Ranging from the quirky to the bawdy: Teddington Theatre Club's Double Take, in the studio of the Hampton Hill Playhouse last weekend, illustrated that humour can take many forms.

Here were two plays from diverse parts of the comedy spectrum, each cleverly written in its own way.

A piece of The Theatre of the Absurd, Alas, Poor Fred was described as A Duologue in the Style of Ionesco by its author, the late James Saunders (who lived and wrote locally for The Questors and The Orange Tree theatres).

At one level it is a study of the minutiae of the sterile marriage of Doreen and Ernest Pringle, a middle-aged suburban couple.

As they clash in clichs over the differing details of their recollections of the deceased Fred, Saunders' astute humour dissects their pallid relationship.

Gradually through the surface of their musings, a dark undercurrent bubbles up.

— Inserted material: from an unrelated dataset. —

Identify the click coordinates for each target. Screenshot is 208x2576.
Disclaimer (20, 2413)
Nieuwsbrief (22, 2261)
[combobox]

We hear Doreen's thoughts, which range from warm sexual fantasies to proto-paranoia about her husband. Fred becomes symbolic (and perhaps he was never more than a symbol) of the bond that tenuously still holds them together.

With the static studio setting of the play, it could have been in danger of dragging were it not for the engaging acting and fine characterisation in both roles. Nick Young showed great skill in his portrayal of the pre-senile Ernest, distracted by the past, absent-minded in the present.

His comic timing was well honed and the details such as the nervous pressing of fingertips enhanced the body language. Merlyn Lowther's interpretation of Doreen was equally well studied, and shrewdly characterised. Visual jokes, such as her continual knitting of a bizarre scarf, came across well, but she was ill served by the use of voiceover for her soliloquising,which would have connected better with the acting as a spoken aside.

Director John Baddeley struggled unsuccessfully with the difficult sight lines in the Noel Coward studio, but nevertheless both the plays pleased the audience in widely different ways.

The second offering, for the delectation of the deltiologist, was Terence Frisby's Seaside Postcard. Frothy as a pint of stout on the pier, it is the art of Donald McGill's saucy postcards cleverly recreated in dramatic form with all its stock characters. So we saw pert cheesecake (Emma Connor),perky beefcake (Max Wilkinson), the old soak (Keith Collins), the(soon-to-be) mother-in-law (Diane Easterbrook), the sexy housewife (Denise Truscott) and the hen-pecked husband (Dave Dadswell). Deliciously non-PC, the energetic cast worked as a well-oiled (so to speak) ensemble, giving their all (so to speak!). With sea, sand, sun and sex, and its mix of schoolboy scatological humour, triple entendres and homespun philosophy, it was as robustly forthright as a pint of whelks, but stacks more fun!